[CHALLENGE A]:
Translate this sentence from the article on Maurice Greene below into Spanish: "Maurice Greene has everything sorted ahead of the defence of his 100-metre title at the Athens Olympics."

[SELECTION]:
>> begin

Maurice 'GOAT' Greene all charged up for Athens
Greene has everything sorted ahead of the defence of his 100-metre title at the Athens Olympics. Everything except his start. His final tuneup would be on Friday at the Norwich Union meet, London.
Maurice Greene has everything sorted ahead of the defence of his 100-metre title at the Athens Olympics. Everything except his start.

Greene will continue the tinkering at what could be his final Olympic tuneup on Friday at the Norwich Union meet in Crystal Palace, south London.
After recovering from a broken left leg in 2002 and a host of injuries from a mishandled comeback, Greene said on Wednesday he was ready to reclaim his place as the world's top sprinter, including regaining his world record.
"The last couple of years, there were reasons why I wasn't running the times that I am able to run because of injury," Greene said.
"I've always said, 'When I lose, there's a reason why.' Obviously it was because I wasn't able to execute the type of race to get those type of times. I have one little part to fix in my race, and then we will really see the times drop." That's his start.
"The last couple of years I've had to change my start because of the injuries I've had," Greene said. "I need to make it efficient enough for me to set up the middle part of my race, which I think is the strongest part.
"I run off angles and body positions, and I'm not able to get the right angle and body position as I'm starting right now. As soon as I figure that out, the world record will be broken. I can get my world record back, as soon as I get my start together." Greene said he planned London to be his last individual race before Athens, but said there was a chance he could race in Zurich, Switzerland, on August 6.

>> end

Entries for locating words and elements
>> begin

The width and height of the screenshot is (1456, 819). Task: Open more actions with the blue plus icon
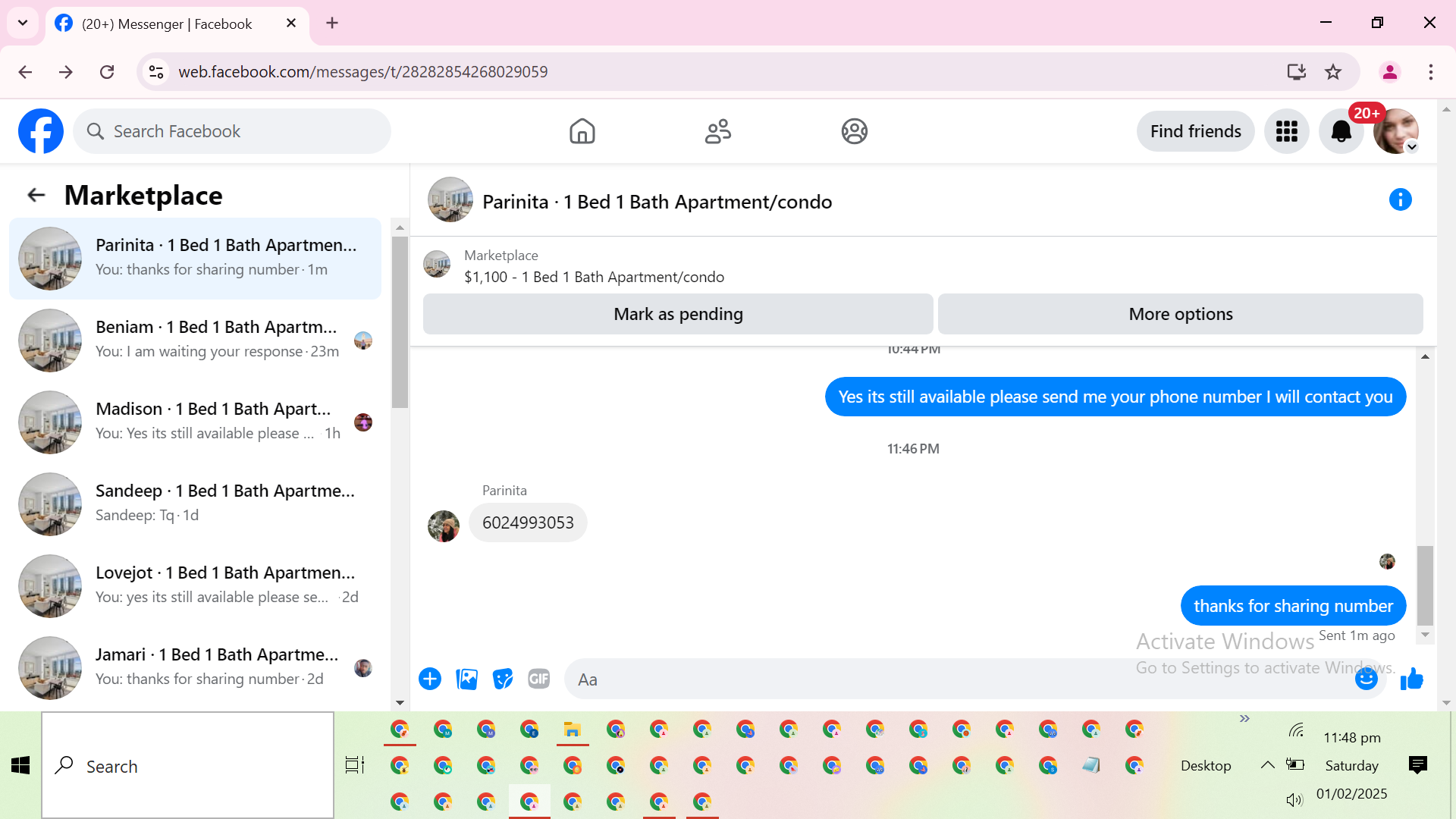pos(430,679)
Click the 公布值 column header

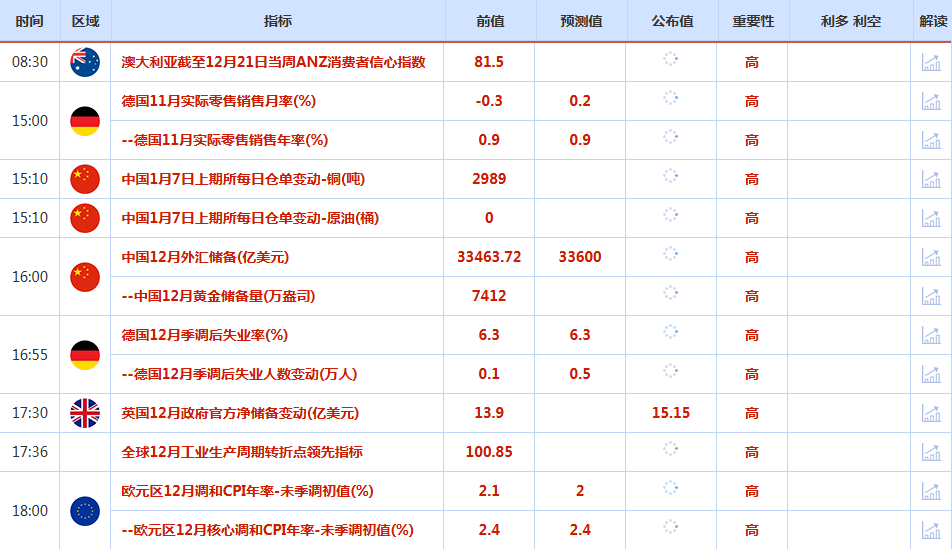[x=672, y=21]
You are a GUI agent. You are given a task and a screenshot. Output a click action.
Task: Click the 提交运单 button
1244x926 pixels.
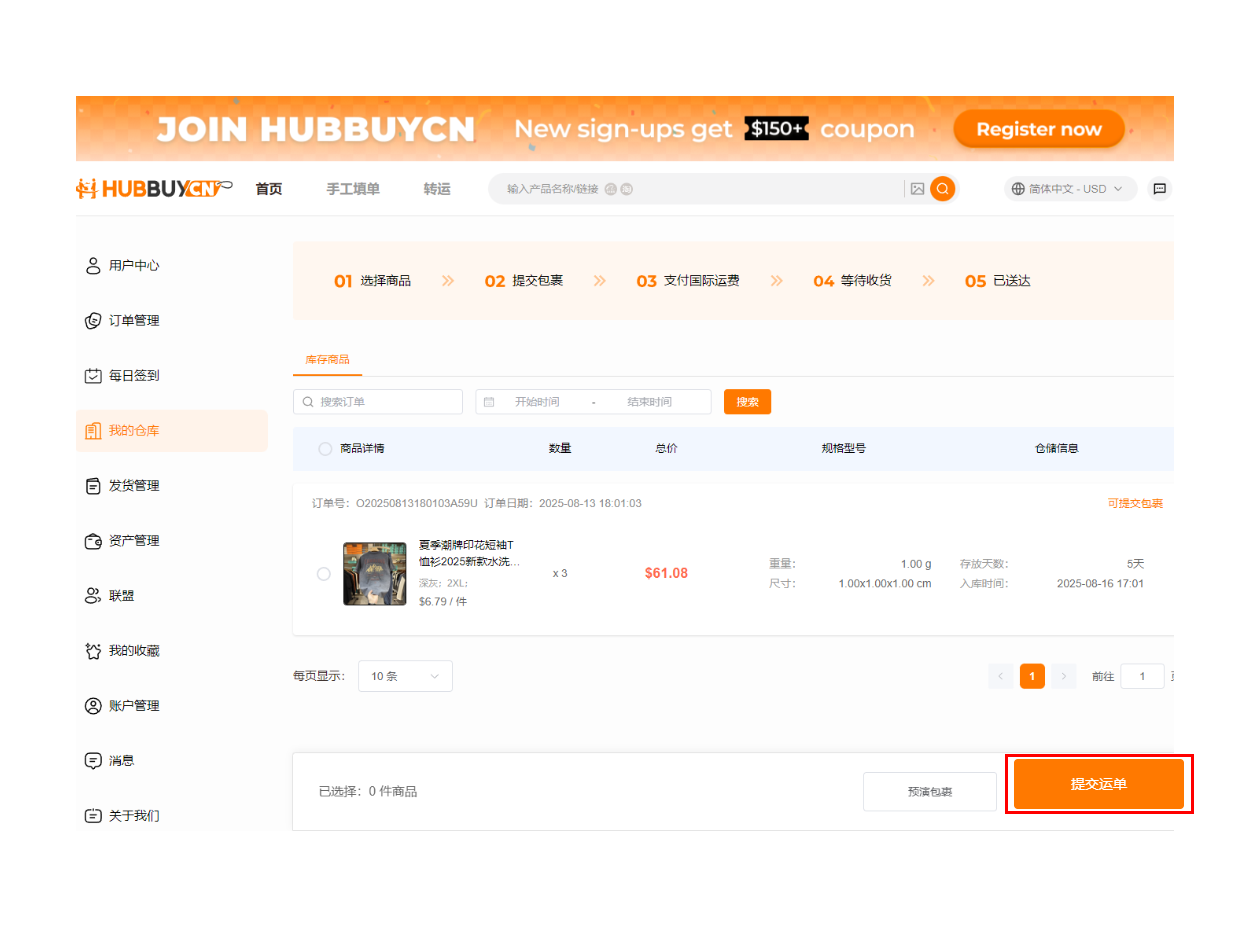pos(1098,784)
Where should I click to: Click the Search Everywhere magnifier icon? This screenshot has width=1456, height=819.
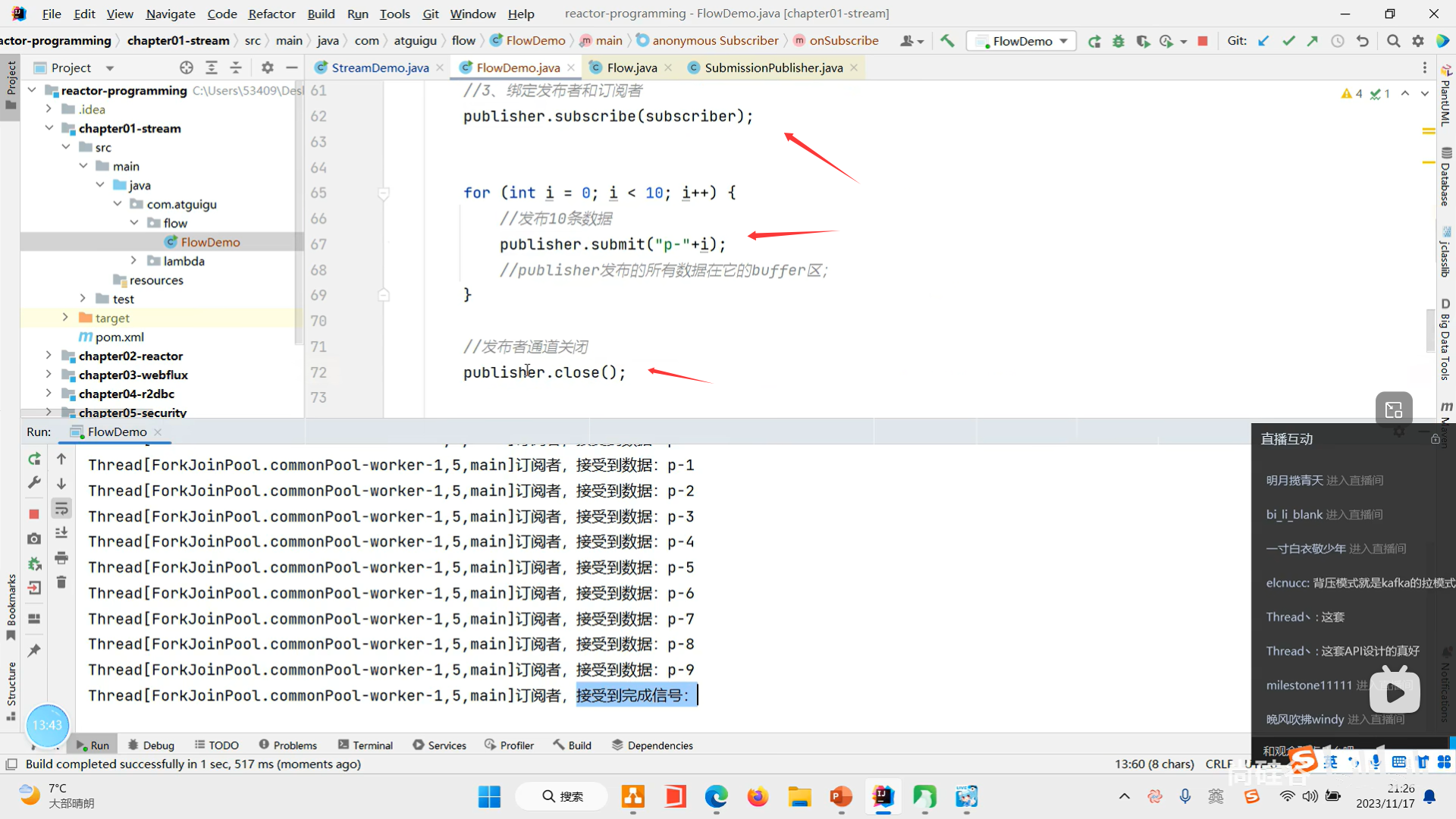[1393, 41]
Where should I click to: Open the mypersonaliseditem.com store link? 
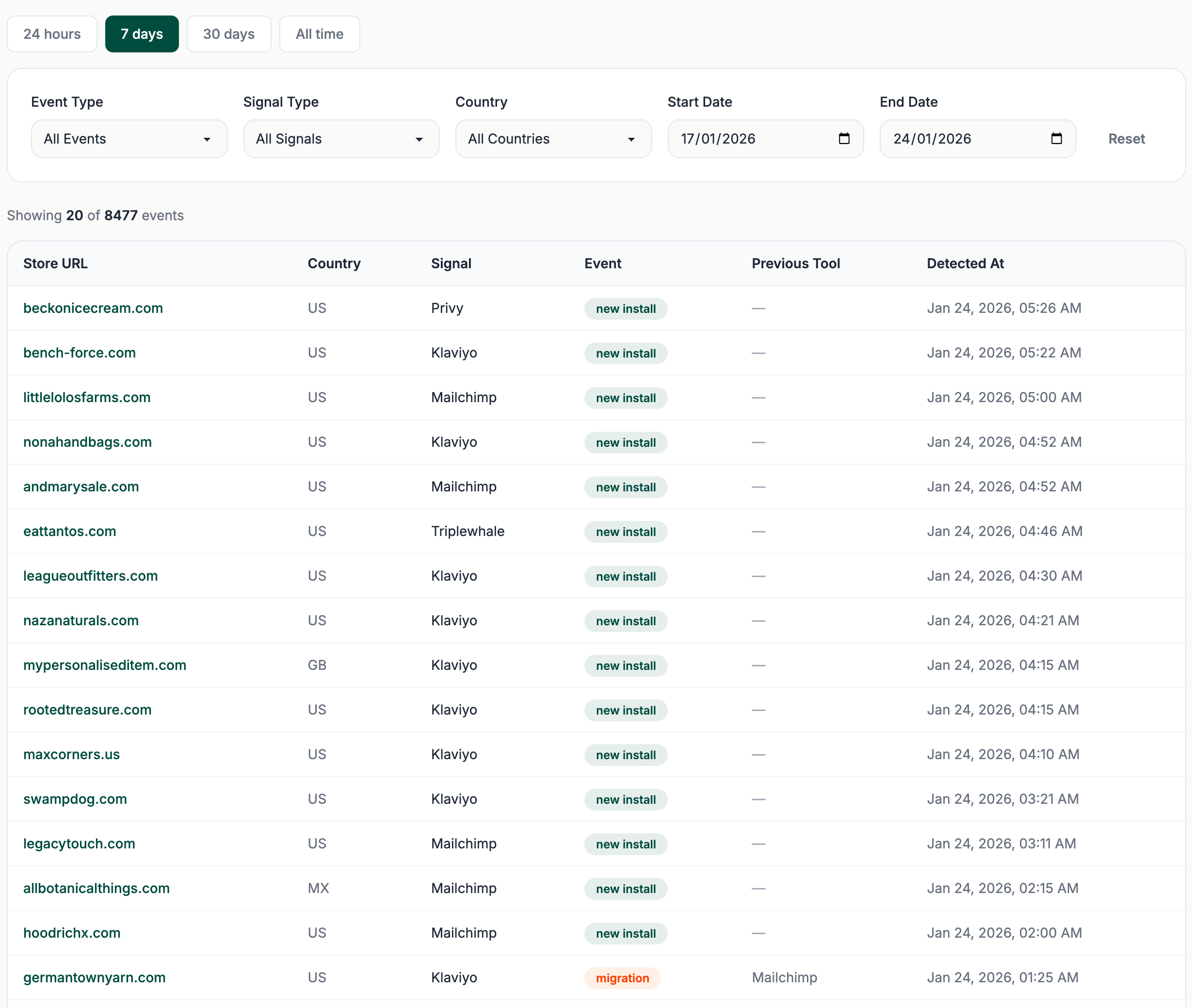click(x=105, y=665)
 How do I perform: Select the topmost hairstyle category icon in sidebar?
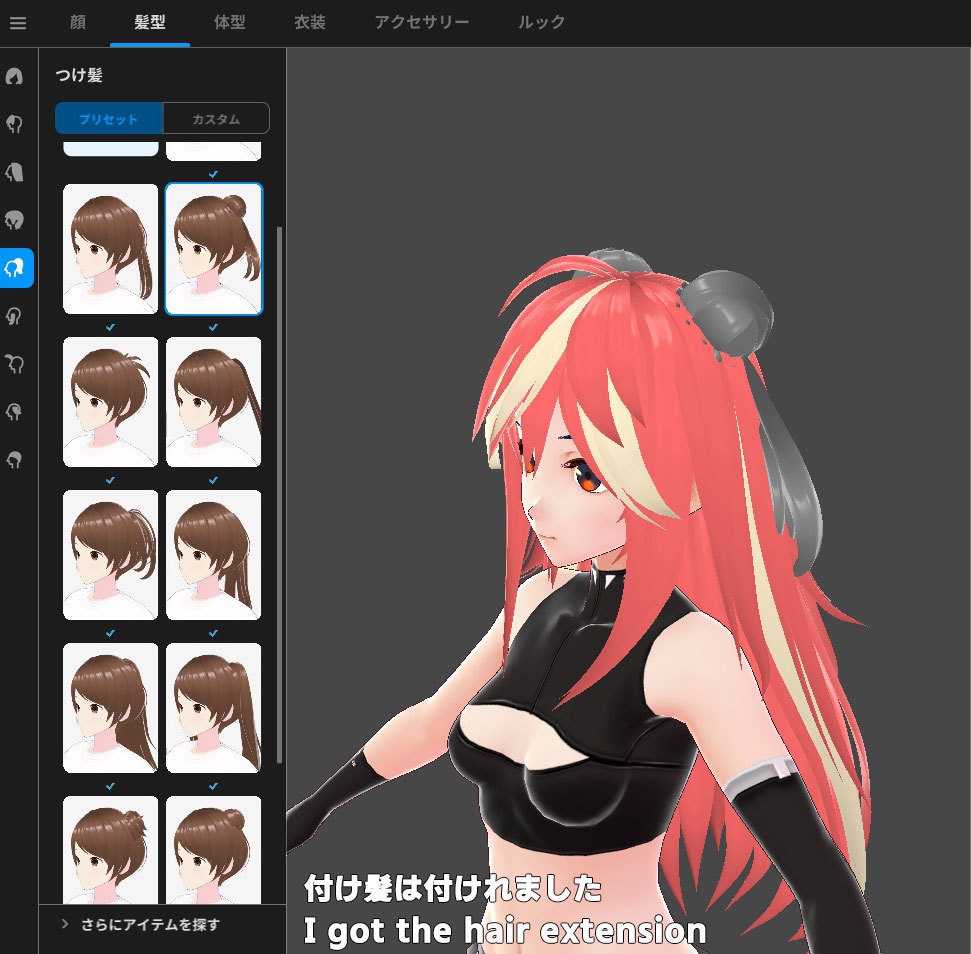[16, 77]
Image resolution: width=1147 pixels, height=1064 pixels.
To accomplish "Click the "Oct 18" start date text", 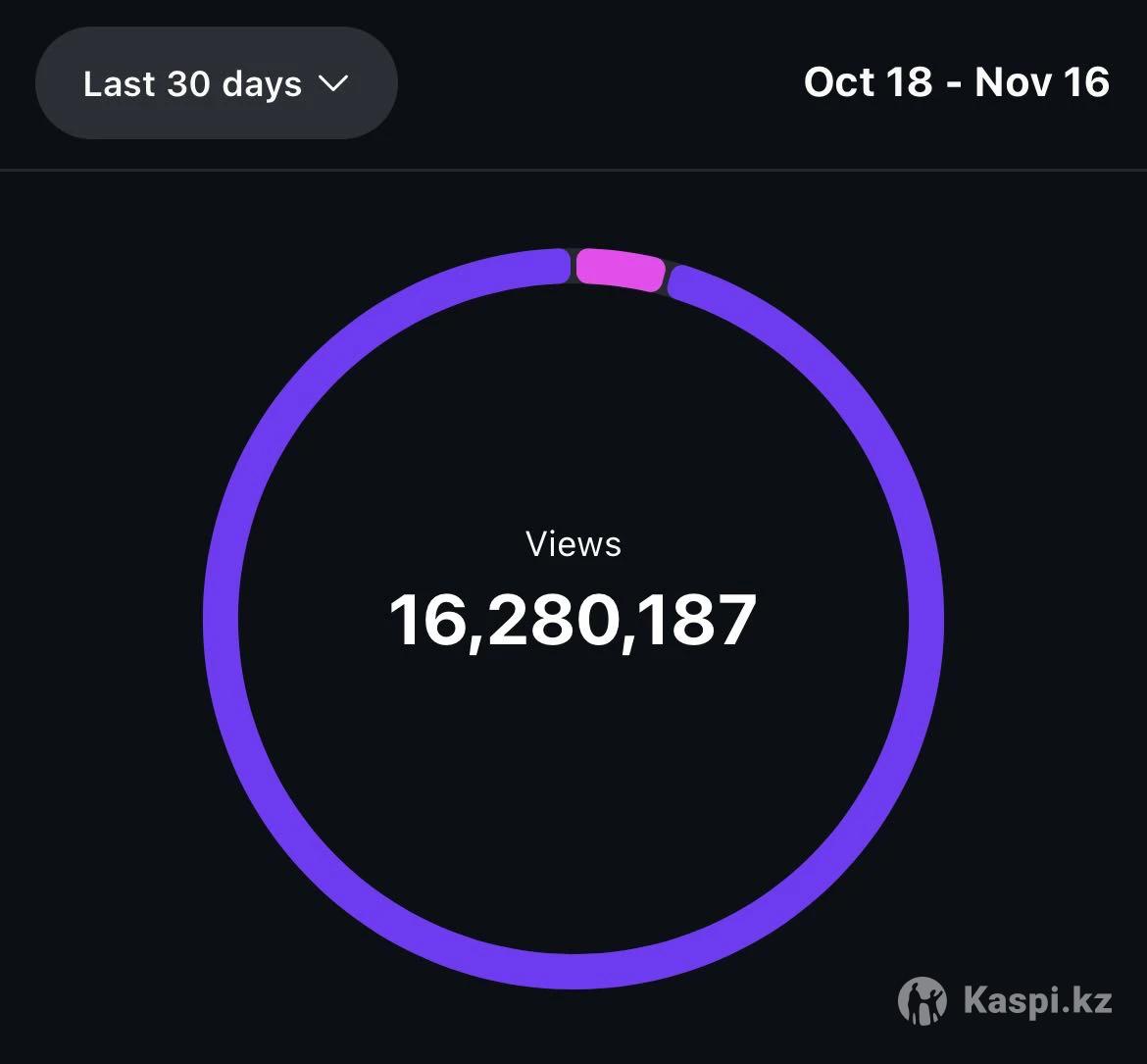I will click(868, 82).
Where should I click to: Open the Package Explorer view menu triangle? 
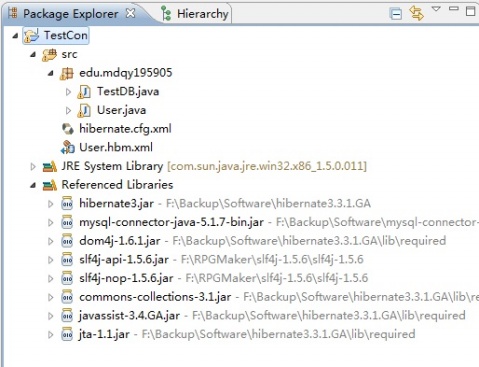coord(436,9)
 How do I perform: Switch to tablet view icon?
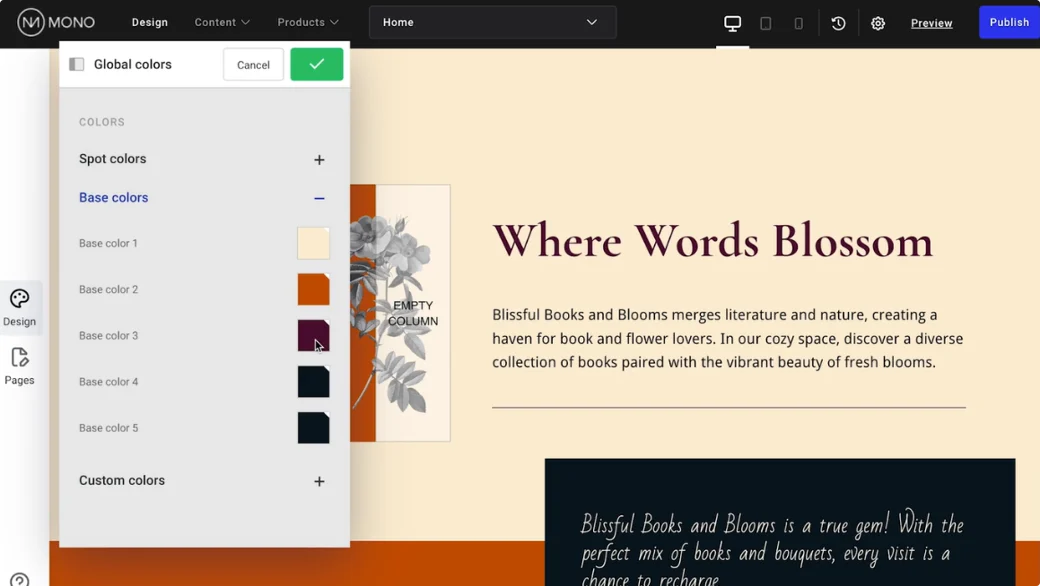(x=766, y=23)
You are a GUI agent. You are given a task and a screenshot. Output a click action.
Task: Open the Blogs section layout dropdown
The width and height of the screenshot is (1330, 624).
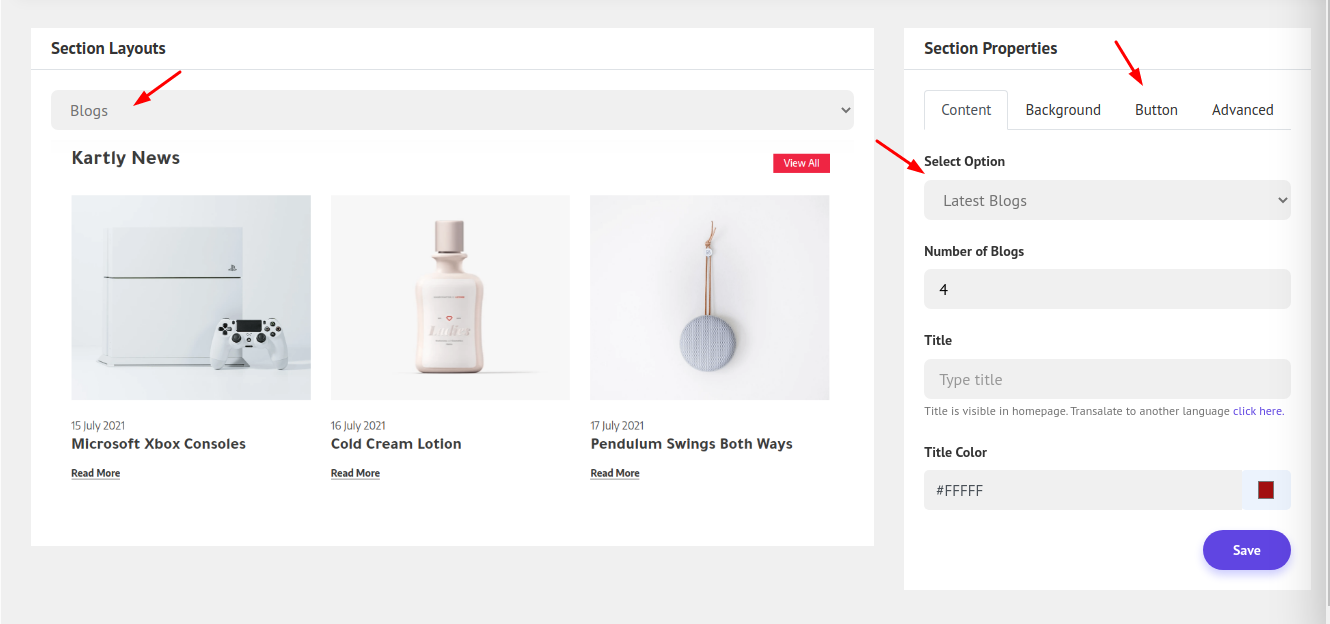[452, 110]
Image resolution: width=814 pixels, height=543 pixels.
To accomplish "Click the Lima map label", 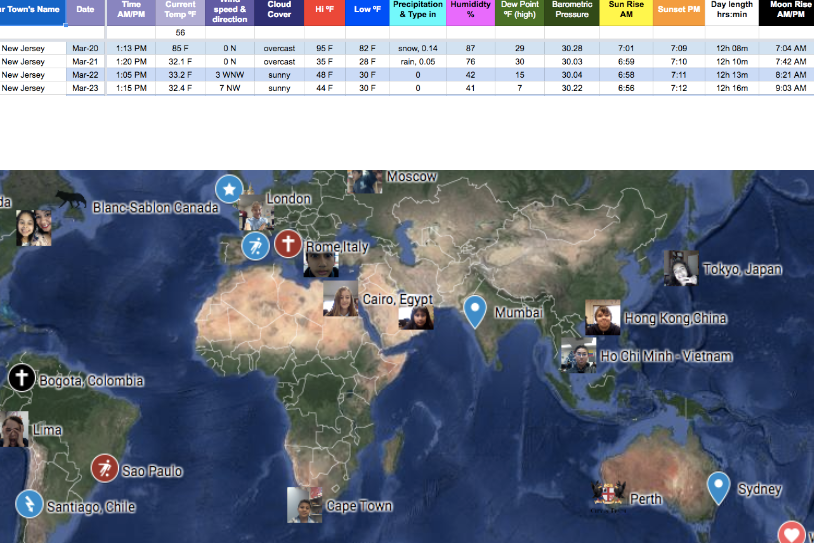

>> end

[CHALLENGE B]:
Locate each line of the listing above that contains the word "Image", and copy those lines out.

[EXPECTED ANSWER A]:
Maurice Greene tiene todo resuelto de cara a la defensa de su título de los 100 metros en los Juegos Olímpicos de Atenas.

[EXPECTED ANSWER B]:
Image resolution: width=1147 pixels, height=1064 pixels.
Image resolution: width=814 pixels, height=543 pixels.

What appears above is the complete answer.